ACTIVITY -
A single number is the answer: the count of lines in the listing below that contain "green".

PROVIDED DATA -
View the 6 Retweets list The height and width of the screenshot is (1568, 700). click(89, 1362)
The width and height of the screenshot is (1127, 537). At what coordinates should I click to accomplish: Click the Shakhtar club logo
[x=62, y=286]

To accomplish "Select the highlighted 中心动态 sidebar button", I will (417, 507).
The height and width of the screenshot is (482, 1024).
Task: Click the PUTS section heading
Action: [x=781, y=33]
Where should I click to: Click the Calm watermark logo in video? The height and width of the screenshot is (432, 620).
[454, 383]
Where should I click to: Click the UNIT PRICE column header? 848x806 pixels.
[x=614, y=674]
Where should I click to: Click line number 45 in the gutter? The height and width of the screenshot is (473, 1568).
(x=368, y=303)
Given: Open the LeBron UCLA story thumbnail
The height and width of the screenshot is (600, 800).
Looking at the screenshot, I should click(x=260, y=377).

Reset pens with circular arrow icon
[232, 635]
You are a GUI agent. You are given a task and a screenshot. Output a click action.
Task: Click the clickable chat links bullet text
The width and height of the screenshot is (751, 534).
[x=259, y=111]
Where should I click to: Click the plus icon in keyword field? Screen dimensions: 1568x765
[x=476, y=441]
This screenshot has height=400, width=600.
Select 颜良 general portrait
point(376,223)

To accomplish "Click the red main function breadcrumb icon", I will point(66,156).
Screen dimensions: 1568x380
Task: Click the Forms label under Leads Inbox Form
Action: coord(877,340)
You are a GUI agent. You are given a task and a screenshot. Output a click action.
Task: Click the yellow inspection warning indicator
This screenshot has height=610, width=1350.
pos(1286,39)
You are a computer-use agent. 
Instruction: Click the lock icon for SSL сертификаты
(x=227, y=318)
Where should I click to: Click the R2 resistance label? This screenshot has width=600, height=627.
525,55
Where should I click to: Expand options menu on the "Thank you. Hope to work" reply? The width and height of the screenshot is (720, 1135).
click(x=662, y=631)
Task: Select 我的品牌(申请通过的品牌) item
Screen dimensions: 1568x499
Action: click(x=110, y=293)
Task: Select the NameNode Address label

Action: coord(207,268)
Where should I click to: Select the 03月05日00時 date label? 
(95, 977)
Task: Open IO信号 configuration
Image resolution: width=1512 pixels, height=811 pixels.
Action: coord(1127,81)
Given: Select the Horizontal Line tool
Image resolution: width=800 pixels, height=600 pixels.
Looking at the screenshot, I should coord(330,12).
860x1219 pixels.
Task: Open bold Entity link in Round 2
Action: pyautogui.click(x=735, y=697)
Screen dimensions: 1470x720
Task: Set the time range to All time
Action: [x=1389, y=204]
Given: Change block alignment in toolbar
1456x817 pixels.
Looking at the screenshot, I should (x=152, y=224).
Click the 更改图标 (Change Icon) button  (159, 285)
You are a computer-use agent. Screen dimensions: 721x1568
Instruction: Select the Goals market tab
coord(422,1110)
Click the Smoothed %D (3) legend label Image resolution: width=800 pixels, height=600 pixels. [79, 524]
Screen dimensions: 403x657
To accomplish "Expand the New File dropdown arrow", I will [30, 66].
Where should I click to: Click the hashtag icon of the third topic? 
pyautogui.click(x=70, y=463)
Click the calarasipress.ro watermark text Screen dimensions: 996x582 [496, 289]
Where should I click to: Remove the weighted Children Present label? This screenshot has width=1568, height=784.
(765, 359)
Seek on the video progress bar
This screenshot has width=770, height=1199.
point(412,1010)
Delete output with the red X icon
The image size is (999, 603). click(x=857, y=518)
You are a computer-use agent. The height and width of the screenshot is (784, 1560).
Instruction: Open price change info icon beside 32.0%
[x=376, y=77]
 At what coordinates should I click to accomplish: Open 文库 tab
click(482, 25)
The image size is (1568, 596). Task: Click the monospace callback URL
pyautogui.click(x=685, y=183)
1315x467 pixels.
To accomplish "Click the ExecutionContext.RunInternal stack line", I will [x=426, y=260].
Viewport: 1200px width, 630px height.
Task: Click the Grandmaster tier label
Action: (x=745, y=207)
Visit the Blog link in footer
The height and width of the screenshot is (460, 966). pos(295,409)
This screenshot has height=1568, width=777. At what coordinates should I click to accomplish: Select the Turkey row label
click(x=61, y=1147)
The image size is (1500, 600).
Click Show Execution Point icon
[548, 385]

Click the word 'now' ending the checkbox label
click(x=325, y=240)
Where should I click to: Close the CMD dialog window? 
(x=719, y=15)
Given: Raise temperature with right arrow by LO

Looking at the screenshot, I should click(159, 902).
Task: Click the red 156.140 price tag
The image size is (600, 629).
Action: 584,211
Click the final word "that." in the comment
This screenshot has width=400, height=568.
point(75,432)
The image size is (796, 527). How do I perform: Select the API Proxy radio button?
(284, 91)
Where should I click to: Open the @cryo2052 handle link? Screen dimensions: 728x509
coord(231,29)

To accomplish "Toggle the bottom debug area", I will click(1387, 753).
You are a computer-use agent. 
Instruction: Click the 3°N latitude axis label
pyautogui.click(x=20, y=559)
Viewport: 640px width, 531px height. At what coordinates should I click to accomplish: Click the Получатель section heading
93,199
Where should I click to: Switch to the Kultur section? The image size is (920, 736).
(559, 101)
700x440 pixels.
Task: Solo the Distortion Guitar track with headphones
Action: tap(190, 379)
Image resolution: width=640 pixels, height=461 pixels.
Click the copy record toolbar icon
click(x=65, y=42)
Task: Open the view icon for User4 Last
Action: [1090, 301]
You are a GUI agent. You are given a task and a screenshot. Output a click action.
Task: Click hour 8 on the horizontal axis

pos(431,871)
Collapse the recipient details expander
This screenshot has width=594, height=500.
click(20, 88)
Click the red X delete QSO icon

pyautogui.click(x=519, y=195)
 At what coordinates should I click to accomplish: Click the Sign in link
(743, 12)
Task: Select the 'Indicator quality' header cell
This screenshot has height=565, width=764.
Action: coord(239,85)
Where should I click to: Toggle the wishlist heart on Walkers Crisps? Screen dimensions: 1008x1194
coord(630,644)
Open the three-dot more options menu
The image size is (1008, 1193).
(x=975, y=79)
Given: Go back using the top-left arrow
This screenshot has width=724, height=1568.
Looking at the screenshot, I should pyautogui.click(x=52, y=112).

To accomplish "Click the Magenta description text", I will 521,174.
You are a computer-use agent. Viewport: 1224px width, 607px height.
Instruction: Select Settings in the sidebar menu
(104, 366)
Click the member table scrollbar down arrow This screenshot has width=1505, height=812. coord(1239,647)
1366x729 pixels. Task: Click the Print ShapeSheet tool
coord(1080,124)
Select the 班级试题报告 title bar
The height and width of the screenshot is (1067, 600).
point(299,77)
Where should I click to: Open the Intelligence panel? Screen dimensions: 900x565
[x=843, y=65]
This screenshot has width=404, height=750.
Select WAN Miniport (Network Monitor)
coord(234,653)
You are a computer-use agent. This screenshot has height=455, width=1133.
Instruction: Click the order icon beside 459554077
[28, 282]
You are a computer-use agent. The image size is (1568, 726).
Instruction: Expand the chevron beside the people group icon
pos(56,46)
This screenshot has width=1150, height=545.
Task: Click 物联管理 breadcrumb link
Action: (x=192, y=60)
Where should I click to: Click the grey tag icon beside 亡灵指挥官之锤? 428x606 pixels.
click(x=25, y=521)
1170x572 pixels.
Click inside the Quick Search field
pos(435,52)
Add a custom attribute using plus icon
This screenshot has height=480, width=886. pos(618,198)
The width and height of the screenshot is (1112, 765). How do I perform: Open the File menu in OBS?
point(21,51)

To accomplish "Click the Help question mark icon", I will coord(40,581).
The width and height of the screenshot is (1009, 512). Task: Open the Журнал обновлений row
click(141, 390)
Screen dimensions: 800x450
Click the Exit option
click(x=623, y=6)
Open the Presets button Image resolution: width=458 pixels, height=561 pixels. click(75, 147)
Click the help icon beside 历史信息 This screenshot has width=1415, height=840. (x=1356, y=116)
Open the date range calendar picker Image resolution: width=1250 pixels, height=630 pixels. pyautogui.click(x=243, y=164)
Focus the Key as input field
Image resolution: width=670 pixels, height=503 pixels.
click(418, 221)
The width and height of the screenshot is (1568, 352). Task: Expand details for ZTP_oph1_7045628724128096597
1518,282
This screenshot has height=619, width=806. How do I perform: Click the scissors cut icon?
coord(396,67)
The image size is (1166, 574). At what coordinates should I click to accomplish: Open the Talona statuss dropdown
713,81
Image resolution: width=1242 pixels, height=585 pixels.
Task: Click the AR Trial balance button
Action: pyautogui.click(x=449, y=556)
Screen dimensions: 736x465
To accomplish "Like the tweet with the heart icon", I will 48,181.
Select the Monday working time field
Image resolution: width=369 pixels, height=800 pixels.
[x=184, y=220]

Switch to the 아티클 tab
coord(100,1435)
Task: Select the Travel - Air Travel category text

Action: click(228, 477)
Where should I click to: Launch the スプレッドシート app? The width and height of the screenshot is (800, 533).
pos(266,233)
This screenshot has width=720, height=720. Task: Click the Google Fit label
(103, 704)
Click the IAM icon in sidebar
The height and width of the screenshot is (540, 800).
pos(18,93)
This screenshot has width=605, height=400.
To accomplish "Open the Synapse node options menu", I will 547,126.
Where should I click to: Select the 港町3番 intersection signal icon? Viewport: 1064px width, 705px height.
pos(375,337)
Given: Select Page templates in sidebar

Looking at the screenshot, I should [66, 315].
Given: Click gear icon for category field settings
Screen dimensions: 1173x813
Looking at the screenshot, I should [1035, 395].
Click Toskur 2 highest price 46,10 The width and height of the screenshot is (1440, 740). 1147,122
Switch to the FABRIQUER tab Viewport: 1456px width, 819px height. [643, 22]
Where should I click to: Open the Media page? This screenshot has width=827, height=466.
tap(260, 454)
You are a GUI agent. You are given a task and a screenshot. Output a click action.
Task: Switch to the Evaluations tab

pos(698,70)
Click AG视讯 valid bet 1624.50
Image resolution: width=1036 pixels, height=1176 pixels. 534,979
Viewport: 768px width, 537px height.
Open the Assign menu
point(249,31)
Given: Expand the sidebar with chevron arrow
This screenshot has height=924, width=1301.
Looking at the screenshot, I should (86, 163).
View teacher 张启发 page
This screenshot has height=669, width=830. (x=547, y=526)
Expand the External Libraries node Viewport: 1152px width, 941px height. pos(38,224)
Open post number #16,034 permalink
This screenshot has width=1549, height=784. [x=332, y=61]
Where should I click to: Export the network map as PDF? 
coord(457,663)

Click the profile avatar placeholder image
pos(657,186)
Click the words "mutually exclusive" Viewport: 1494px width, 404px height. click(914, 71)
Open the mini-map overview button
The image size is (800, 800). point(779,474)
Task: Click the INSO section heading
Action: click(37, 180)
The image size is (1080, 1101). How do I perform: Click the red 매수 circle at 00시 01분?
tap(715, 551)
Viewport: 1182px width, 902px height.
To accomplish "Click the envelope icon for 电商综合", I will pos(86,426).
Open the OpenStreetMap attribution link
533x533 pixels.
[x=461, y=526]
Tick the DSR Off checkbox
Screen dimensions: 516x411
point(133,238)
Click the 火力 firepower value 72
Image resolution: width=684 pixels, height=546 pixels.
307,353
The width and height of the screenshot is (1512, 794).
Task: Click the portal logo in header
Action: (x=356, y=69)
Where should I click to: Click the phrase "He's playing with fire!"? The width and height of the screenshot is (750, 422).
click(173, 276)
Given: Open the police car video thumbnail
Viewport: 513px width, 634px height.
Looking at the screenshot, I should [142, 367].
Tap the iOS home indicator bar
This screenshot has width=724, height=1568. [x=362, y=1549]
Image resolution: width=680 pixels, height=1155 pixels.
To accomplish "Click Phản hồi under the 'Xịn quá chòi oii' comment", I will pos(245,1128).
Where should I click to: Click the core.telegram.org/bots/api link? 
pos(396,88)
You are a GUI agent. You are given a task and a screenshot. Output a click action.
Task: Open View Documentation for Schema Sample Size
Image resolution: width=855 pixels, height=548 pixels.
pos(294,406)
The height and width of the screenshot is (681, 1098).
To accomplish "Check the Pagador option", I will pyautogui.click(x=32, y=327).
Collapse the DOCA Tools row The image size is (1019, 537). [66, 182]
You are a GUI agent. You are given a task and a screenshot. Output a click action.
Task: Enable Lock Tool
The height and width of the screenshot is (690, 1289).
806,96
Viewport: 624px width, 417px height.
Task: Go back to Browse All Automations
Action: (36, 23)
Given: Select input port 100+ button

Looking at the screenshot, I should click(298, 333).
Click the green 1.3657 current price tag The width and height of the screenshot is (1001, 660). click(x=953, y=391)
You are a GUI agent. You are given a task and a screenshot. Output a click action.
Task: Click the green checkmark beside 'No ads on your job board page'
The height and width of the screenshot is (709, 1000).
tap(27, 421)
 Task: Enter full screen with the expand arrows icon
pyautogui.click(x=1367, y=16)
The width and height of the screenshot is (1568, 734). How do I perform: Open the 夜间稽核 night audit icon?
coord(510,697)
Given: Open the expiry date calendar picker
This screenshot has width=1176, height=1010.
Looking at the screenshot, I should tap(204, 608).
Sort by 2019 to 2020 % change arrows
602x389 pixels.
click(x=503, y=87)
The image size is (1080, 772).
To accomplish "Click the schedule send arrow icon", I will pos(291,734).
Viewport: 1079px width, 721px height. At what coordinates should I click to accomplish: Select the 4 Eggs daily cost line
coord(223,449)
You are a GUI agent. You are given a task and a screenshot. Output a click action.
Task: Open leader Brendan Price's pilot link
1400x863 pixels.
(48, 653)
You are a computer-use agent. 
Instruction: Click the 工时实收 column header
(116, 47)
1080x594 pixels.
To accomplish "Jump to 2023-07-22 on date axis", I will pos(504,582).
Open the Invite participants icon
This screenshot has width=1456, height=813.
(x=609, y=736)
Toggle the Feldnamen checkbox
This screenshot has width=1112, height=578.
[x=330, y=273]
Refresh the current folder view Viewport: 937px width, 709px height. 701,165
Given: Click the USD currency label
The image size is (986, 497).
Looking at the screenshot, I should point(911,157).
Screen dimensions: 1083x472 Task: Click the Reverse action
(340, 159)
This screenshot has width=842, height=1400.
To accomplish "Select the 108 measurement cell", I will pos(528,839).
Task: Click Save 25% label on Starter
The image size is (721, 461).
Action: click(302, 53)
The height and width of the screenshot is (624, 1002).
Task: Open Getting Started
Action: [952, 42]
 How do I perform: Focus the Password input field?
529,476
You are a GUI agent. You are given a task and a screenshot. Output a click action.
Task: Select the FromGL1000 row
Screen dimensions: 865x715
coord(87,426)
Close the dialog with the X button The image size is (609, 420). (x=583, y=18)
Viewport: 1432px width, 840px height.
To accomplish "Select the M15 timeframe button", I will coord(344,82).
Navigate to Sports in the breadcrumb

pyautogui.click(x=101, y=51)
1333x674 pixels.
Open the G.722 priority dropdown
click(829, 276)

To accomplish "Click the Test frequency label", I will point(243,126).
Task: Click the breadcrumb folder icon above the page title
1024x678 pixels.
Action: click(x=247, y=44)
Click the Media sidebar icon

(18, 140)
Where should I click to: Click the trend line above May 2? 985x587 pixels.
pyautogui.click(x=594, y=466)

EXERCISE RESPONSE -
2